RECORDED INFORMATION:
- - - - -

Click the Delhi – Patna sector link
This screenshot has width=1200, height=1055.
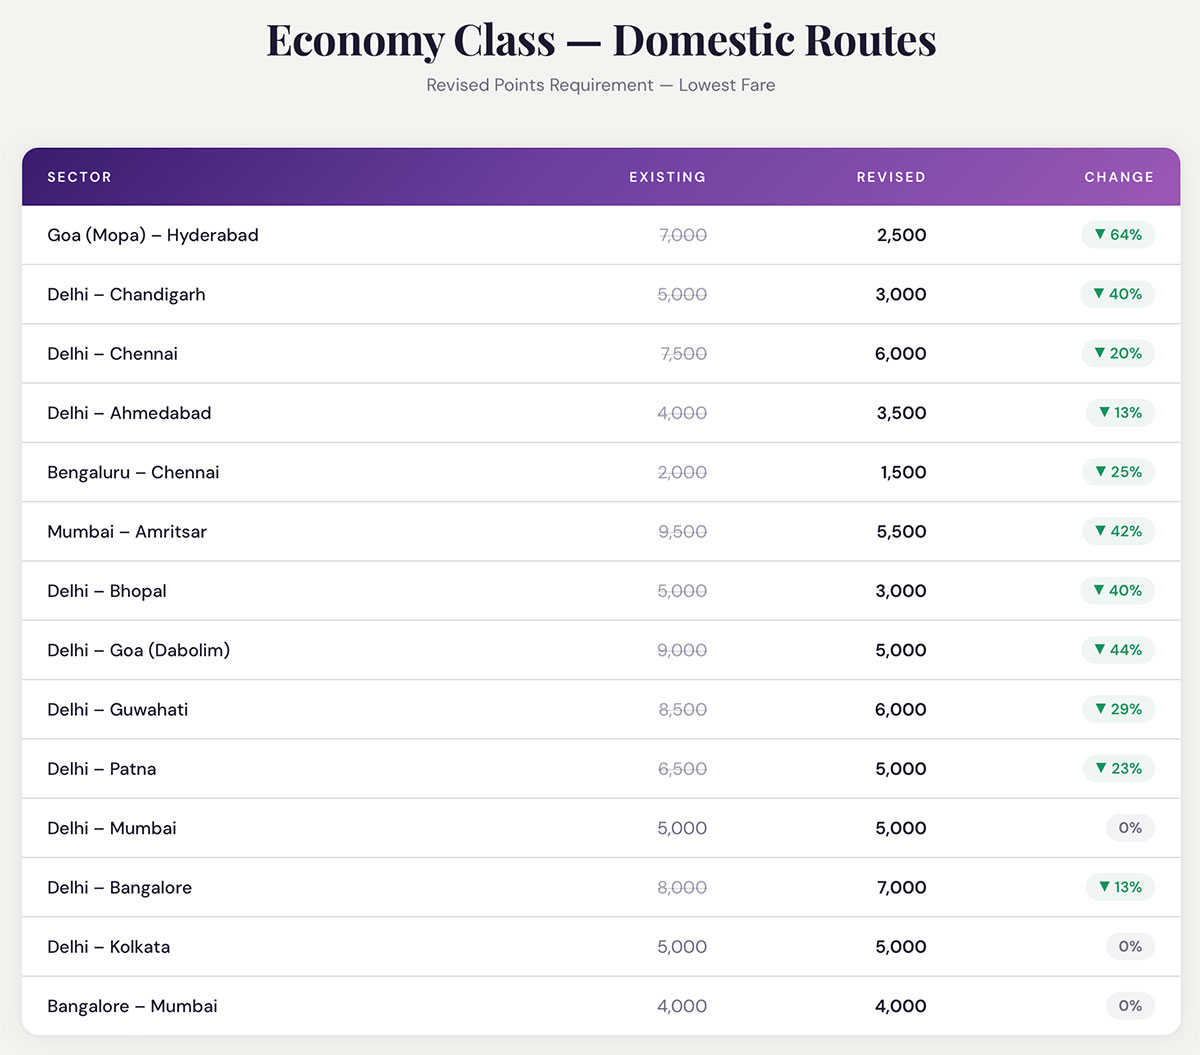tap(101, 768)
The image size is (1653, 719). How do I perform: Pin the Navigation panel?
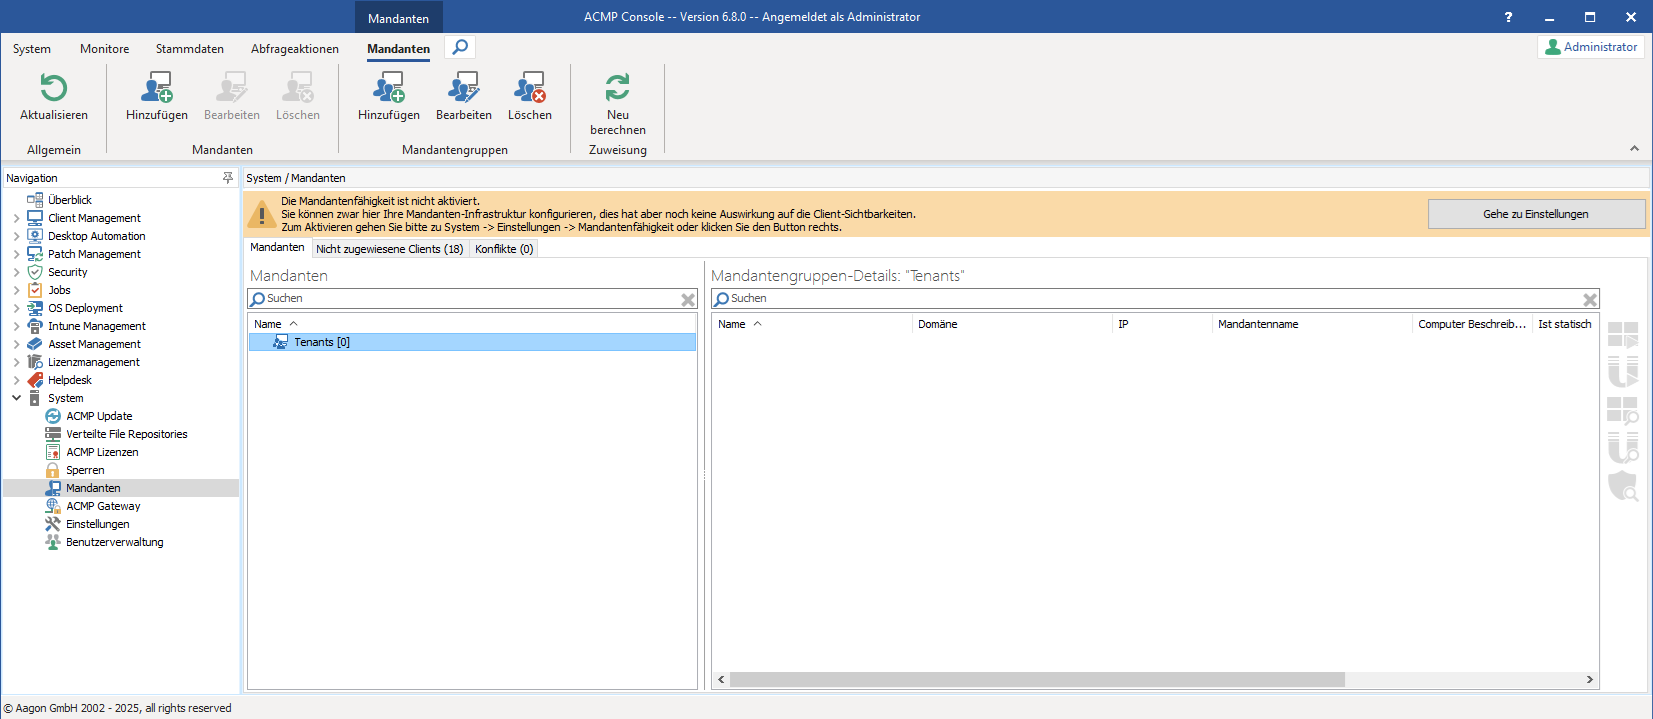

- - - - -

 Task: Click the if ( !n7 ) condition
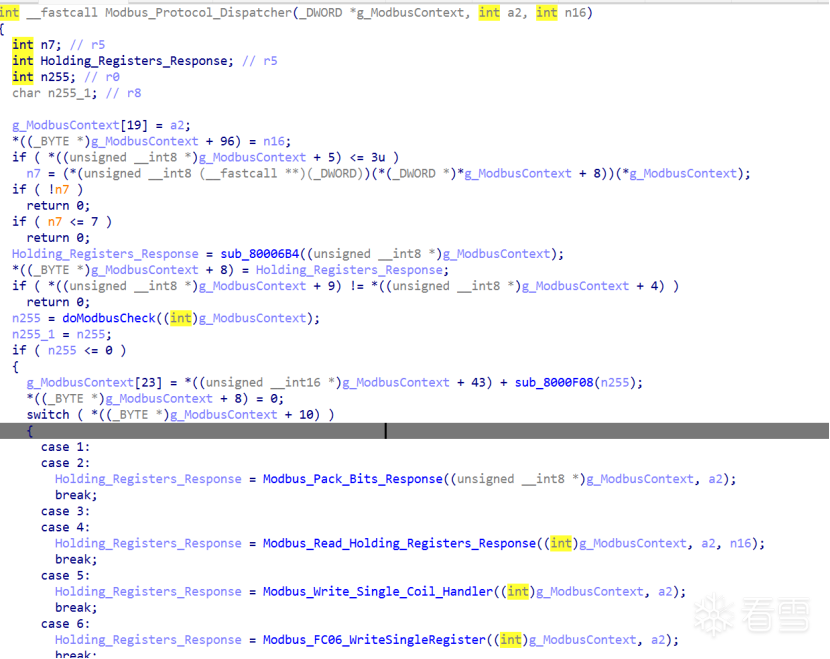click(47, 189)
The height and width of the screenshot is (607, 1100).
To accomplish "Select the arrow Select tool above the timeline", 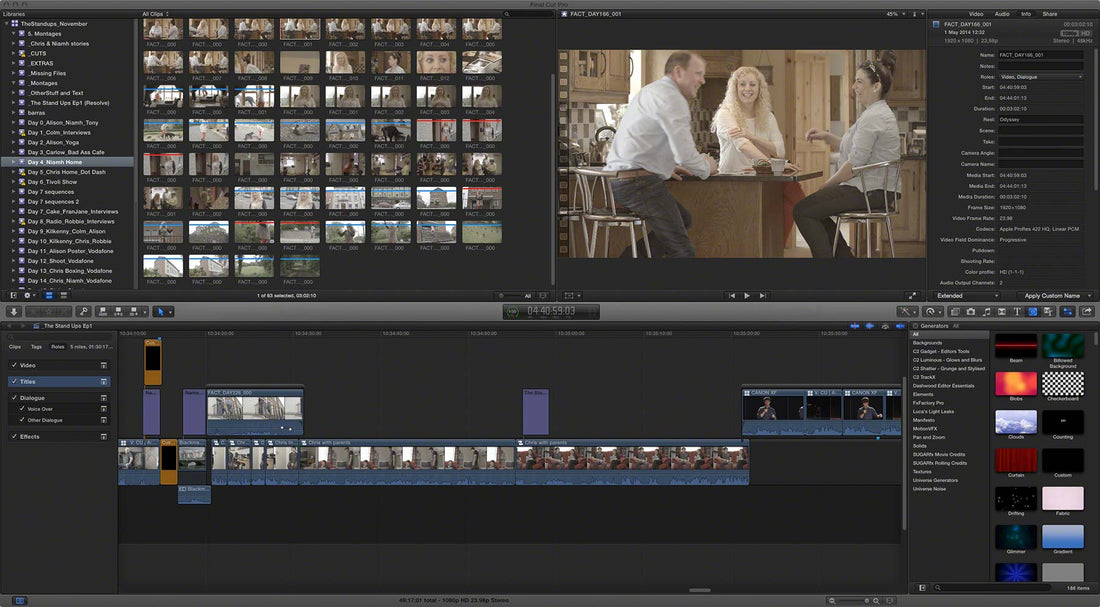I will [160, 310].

- - - - -

ASSIGNED TASK: Copy word for word the span of the records above that begins at the line with "Click the Delhi – Patna sector link" and ends at the line with "The image size", including those two lines but not the pictures.

ANSWER AREA:
Click the Delhi – Patna sector link
This screenshot has width=1200, height=1055.
tap(101, 768)
The image size is (1653, 719). How do I perform: Pin the Navigation panel?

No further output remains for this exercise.